Hutchinson’s construction finance manager Desmier Nairn says the profitless boom is no myth.
Nairn said it was “a truly unprecedented time” for construction and the profitless boom was a reality.
“What we’re seeing is all sectors of the market at the moment are booming.
“Usually, office might be strong and residential is a bit down or vice versa, and you can move into whatever sector is firing.
“But all sectors are firing, not just here but globally and so when we’re getting supply from offhsore we’re competing with Europe and America.
“[As a result] escalation across all sectors of the market has just moved so quickly in the last six months … we have real supply chain issues.
“At the moment Hutchies can’t offer a price for longer than about 30 or 40 days because of that volatility in the market so we’re very selectively looking at what jobs we undertake.
“If someone was to come in and ask us to tender and there were other builders on the list we’d probably pass on that opportunity because the costs of tendering are high … and in this market we need to select jobs that we think are more likely to go and go within a short time frame.”

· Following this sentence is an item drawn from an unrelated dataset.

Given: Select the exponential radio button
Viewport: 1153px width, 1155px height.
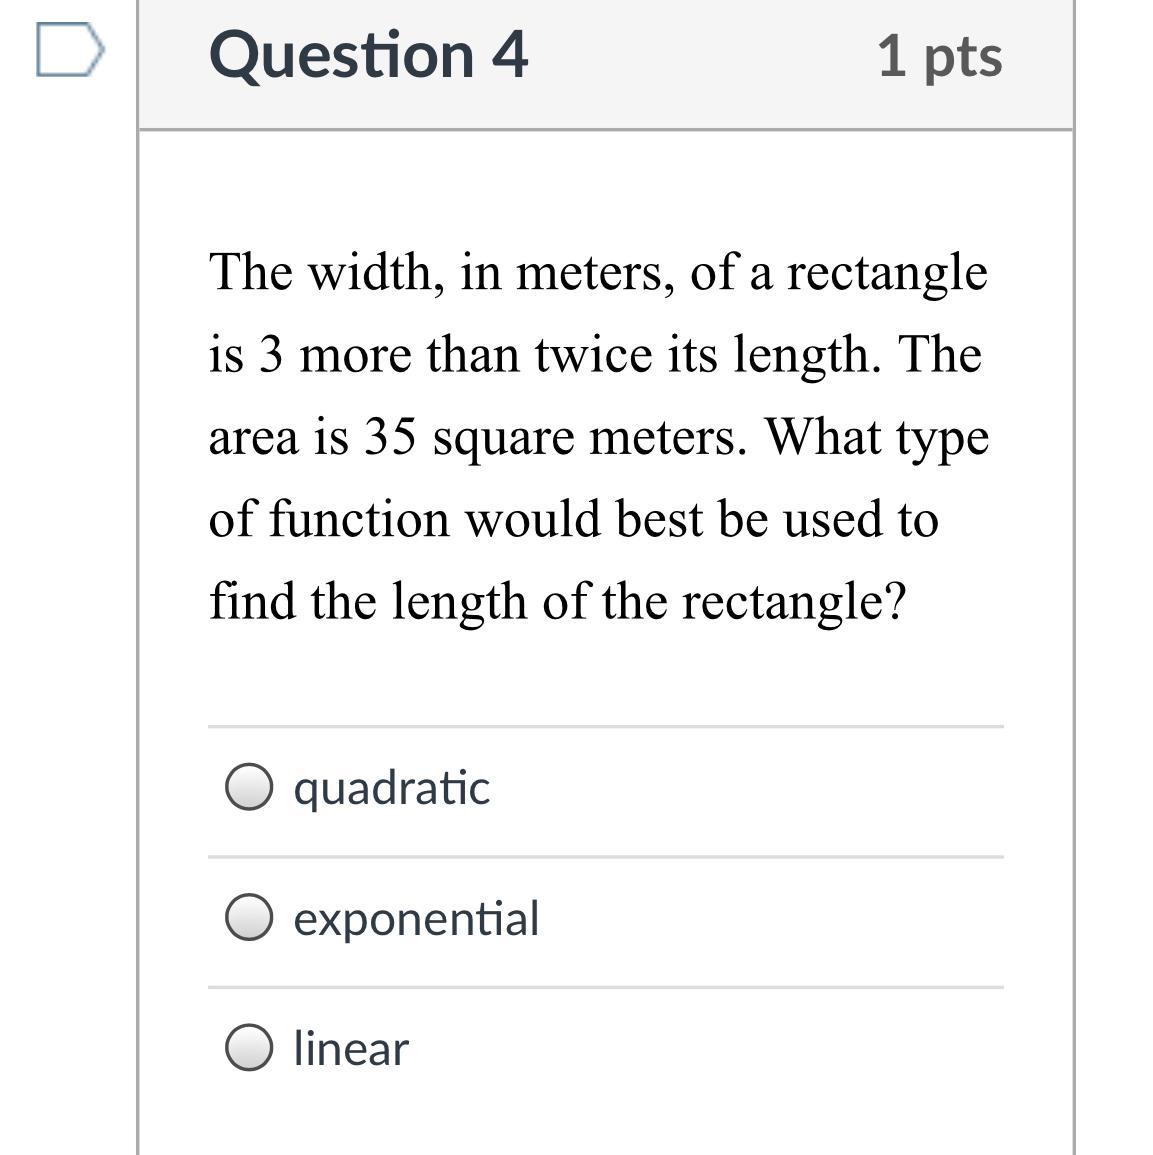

Nairn said over the past decade there had been “a transfer of risk onto the builder in building contracts but there hasn’t been an increase in margin to reflect that reallocation of risk”.
“So, you’re already going in at a small margin to start with.
“Then, with unexpected events like Covid, flooding and the war in Ukraine, there’s no contingency. So, you end up with a job that’s break even or loss making.”
The latest analysis from BIS Oxford Economics indicates global supply chain disruptions have intensified in 2022 and “a prolonged period of construction cost inflation threatens to overshadow the upswing in activity”.
“We have seen a growing number of construction company insolvencies in the face of rising costs—particularly for firms which are locked into prices that were fixed up to a year ago—and there are likely to be more to come,” the report said.
“The challenge for the construction industry is limiting potential contagion effects of these failures, as unpaid suppliers and subcontractors themselves face further hardship.”